According to SBU’s description, security researchers detected this malware in the industrial control system of Aulska chlorine station in dnipropetrovsk, Ukraine, and this organization is one of the important infrastructures in Ukraine, because it is mainly responsible for providing chlorine raw materials for clean water treatment to sewage treatment plants in Ukraine.
According to reports, the malware is mainly aimed at the technical processing flow and security protection system in the industrial control system, but the Ukrainian Security Bureau said that their security experts quickly detected the existence of VPNFilter and blocked the malicious operation it wanted to try. SBU said that if the attack is successful, it will stop the operation of the industrial control system of Aulska chlorine station, cause the affected system to collapse, and even cause physical damage to the equipment, thus leading to a "catastrophic" incident.
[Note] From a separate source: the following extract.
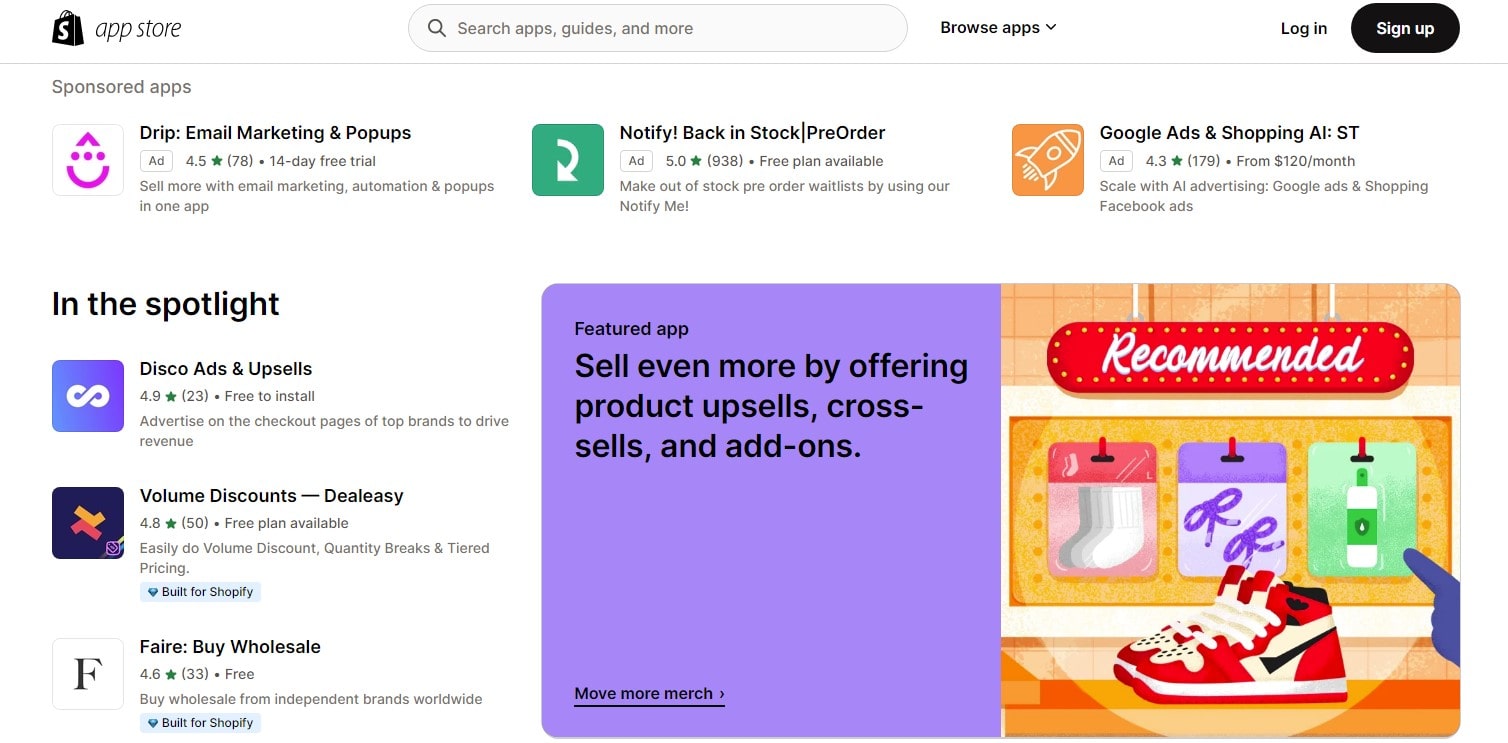Open the Browse apps dropdown
The image size is (1508, 743).
point(997,27)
Security researchers believe that the main goal of this attack is probably to destroy the normal operation of this infrastructure.
SBU said that although the attack was mainly aimed at chlorine stations, it may also be a coincidence, because VPNFilter has successfully invaded at least 500,000 routers and network attached storage devices (NAS), and Ukraine is the main target of this malware.
The following figure shows the attack mechanism of VPNFilter:
Prior to this, the US authorities tried to disrupt the attacker’s activities by taking down one of the commands of VPNFilter to control the domain name, but researchers said that VPNFilter is still threatening the key infrastructure in Ukraine.
In fact, it is not surprising that Ukraine blames Russia for this incident. Even the US government believes that this attack is related to some cyber espionage organizations sponsored by the Kremlin.
The VPNFilter botnet was exposed in May this year. At that time, the VPNFilter was able to invade more than 50 routers and NAS devices. The affected manufacturers included Linksys, MikroTik, Netgear, TP-Link, QNAP, Asustek, D-Link, Huawei, UBiQuTI, Upple, and ZTE.
The researchers said that this malware can not only intercept the data sent and received by the invaded devices, but also monitor the network systems that use Modbus SCADA protocol for communication. In addition, it can also make infected devices unable to work normally.
Of course, it is not the first time that Ukraine has blamed Russia for cyber attacks. Before that, Russia was accused of launching NotPetya attacks on Ukraine’s power network system.